THE PROBLEM
Among the records, find the lines that hold the string "agent" and return them.

EXTRACTED RECORDS
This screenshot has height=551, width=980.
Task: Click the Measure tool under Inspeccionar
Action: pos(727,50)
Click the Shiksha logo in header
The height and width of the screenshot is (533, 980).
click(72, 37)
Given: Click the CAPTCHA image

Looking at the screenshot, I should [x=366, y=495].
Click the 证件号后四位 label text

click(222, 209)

==

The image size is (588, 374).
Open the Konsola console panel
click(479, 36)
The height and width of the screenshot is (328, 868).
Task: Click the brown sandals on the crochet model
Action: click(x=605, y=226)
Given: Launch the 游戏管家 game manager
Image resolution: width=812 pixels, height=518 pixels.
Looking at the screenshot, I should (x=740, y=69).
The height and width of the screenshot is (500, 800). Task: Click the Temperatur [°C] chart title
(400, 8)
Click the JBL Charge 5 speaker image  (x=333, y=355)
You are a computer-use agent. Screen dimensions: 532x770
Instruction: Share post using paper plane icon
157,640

* * *

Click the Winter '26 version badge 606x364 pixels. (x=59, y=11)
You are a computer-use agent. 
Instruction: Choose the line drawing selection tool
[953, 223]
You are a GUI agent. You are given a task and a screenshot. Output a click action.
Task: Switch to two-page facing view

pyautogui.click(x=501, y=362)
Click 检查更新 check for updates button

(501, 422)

OUTPUT BELOW
You are a computer-use agent. Screen dimensions: 532x770
You are a computer-use agent. 
You are a GUI agent. You are given a task and a screenshot. Output a click action.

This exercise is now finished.